Neural Architecture Search
- You Only Search Once: On Lightweight Differentiable Architecture Search for Resource-Constrained Embedded Platforms by universities of Singapore (https://arxiv.org/pdf/2208.14446.pdf). The paper introduces an accurate predictor to estimate the latency of the architecture (𝑎𝑟𝑐ℎ). The arch is encoded with a sparse matrix 𝛼 ∈ {0, 1} 𝐿×𝐾, where the element indicates that the 𝑘-th operator is reserved for the 𝑙-th layer of 𝑎𝑟𝑐ℎ. The latency predictor is an MLP model (3 FC layers) where the input is a flattened 𝛼. The authors also propose a lightweight differentiable search method to reduce the optimization complexity to the single-path level. They compare with other popular methods such as OFA, MNAS, FBNAS, etc., and report superior results. The code is available here: https://github.com/stepbuystep/LightNAS.
- SenseTime Research 2 Shanghai AI Lab 3Australian National University by SenseTime Research Shanghai AI Lab and Australian National University (https://arxiv.org/pdf/2207.13955.pdf). Authors employ NAS for searching for a representative model based on the cosFormer architecture. They propose a new usage of attention, namely mixing Softmax attention and linear attention in the Transformer, and define a new search space for attention search in the NAS framework. The proposed mixed attention achieves a better balance between accuracy and efficiency, i.e., having comparable performance to the standard Transformer while maintaining good efficiency.
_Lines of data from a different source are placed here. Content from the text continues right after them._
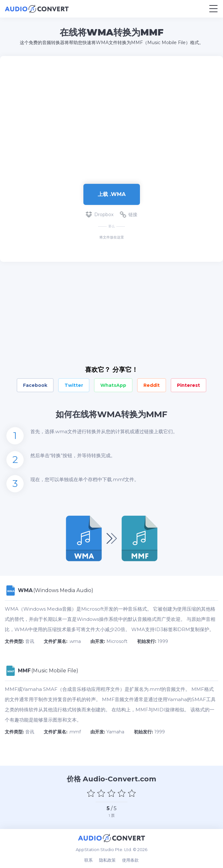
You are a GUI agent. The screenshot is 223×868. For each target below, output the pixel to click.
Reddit (152, 385)
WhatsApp (113, 385)
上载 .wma (112, 194)
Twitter (74, 385)
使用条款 (130, 860)
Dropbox (99, 214)
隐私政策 (107, 860)
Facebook (35, 385)
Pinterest (188, 385)
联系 (88, 860)
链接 (129, 214)
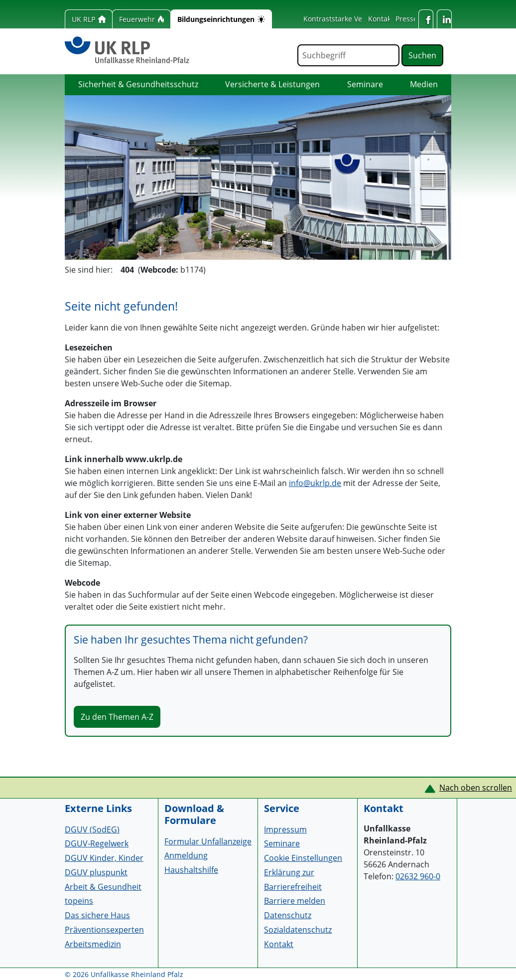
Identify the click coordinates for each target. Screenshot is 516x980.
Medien (424, 84)
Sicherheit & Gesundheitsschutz (138, 84)
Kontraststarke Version (341, 18)
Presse (406, 18)
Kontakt (381, 18)
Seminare (365, 84)
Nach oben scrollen (476, 788)
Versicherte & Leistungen (272, 84)
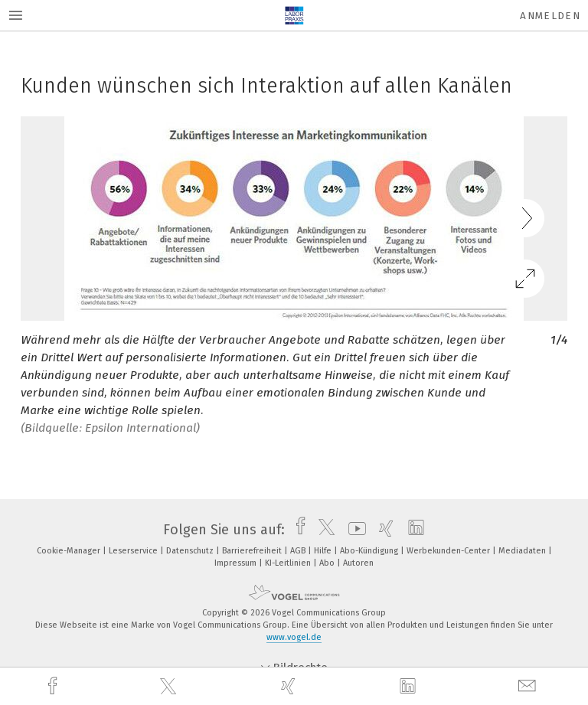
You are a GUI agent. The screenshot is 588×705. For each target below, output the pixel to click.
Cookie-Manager (70, 550)
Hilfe (324, 550)
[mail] (529, 686)
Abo (328, 563)
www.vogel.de (294, 637)
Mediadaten (523, 550)
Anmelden (550, 15)
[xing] (290, 686)
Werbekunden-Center (449, 550)
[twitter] (170, 687)
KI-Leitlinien (289, 563)
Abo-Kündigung (370, 550)
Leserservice (134, 550)
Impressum (237, 563)
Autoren (358, 563)
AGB (299, 550)
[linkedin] (410, 687)
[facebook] (54, 686)
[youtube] (353, 530)
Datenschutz (191, 550)
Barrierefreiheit (253, 550)
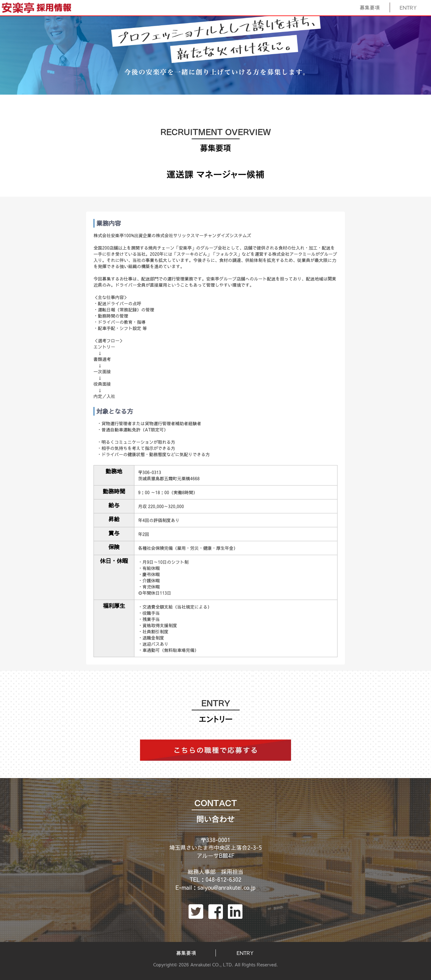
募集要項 (370, 7)
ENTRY (408, 7)
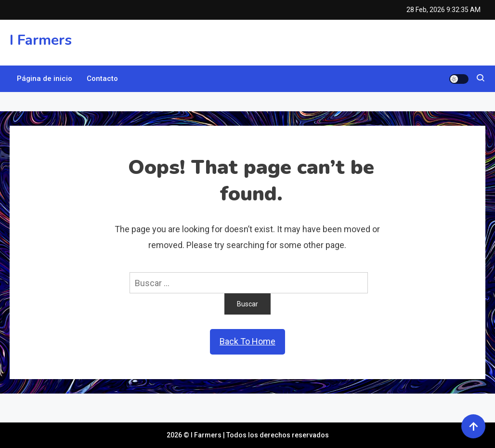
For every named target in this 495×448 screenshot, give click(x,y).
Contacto (102, 79)
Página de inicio (44, 79)
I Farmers (40, 40)
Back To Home (248, 341)
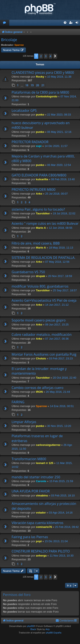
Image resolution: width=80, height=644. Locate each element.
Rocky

- NASRec: Weight Sharing Neural Architecture Search for Recommender Systems by Meta AI, Duke University, and University of Houston (https://arxiv.org/pdf/2207.07187.pdf). Authors propose a paradigm to scale up automated modeling of recommender systems. The method establishes a supernet with minimal human priors, overcoming data modality and architecture heterogeneity challenges in the recommendation domain. Authors advance weight-sharing NAS to the recommendation domain by introducing single-operator any-connection sampling, operator balancing interaction modules, and post-training fine-tuning. The method outperforms both manually crafted models and models discovered by NAS methods with smaller search cost.
- Tiered Pruning For Efficient Differentiable inference-aware Neural Architecture search by NVidia (https://arxiv.org/pdf/2209.11785.pdf). Authors propose three pruning techniques to improve the cost and results of Differentiable Neural Architecture Search (DNAS). Instead of evaluating all possible parameters, they evaluate just two which converge to a single optimal one (e.g. to optimal number of channels in Inverted Residual Blocks). Progressively remove blocks from the search space which are rarely chosen during SuperNet training. Skip connection is not present in the search space at the beginning of search and is inserted after removing the penultimate block of the layer in its place. The proposed algorithm establishes a new state-of-the-art Pareto frontier for NVIDIA V100 in terms of inference latency for ImageNet Top-1 image classification accuracy.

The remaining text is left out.